— SUPPLIED TEXT —
_____
# AFX Vs Life-Like



## tom750 (Mar 6, 2007)

Hey guys

I am in the planning process of building a pernament AFX track. Right now I am using Life-Like on a track just set up on my floor. But I am getting a spare room in the house to turn into a track so I was planning to use AFX, but I went over to my mates house today to have a turn on his AFX track and it felt a whole more jumpy and the cars came off more and flew all over the place. Its and 11 year old track. and my lifelike is a lot more relistic. 

If I buy new AFX track will I have the same problem?

Thanks

Tom


----------



## 1976Cordoba (Sep 20, 2000)

Not if you smooth the lock tabs under the track surface. A Dremel or other motorized rotary hand tool is all you need.

My track is AFX, 70 feet per lane, and not a bump in the joint. 

'doba


----------



## Crimnick (May 28, 2006)

What you are noticing is the difference in the magnetic properties of the steel rails...
_____
— WHAT IS EXPECTED —
Answer these questions about the AFX vs. Life-Like thread:
(a) How old is the AFX track at tom750's mate's house?
(b) What tool does 1976Cordoba say is all you need to smooth the lock tabs?
(c) How many feet per lane is 1976Cordoba's AFX track?

— MATERIAL SHOWN —
_____
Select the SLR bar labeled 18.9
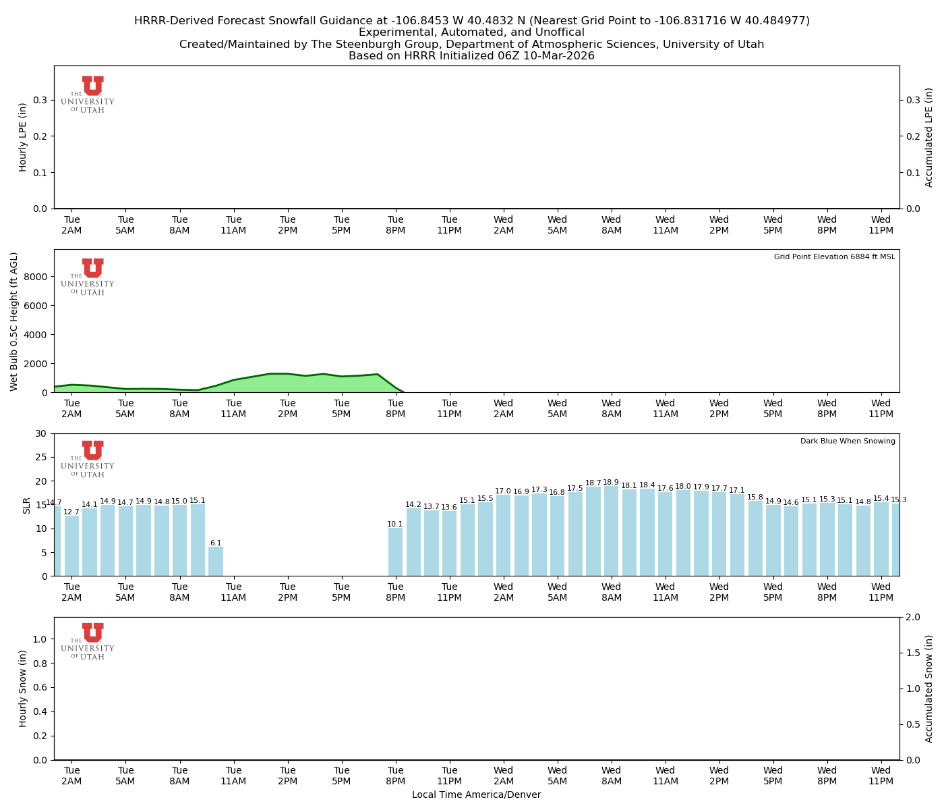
_____
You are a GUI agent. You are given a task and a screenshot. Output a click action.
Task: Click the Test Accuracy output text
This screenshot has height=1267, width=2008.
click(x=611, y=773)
_____
— WRITTEN RESPONSE —
(a) 11 years old.
(b) A Dremel or other motorized rotary hand tool.
(c) 70 feet per lane.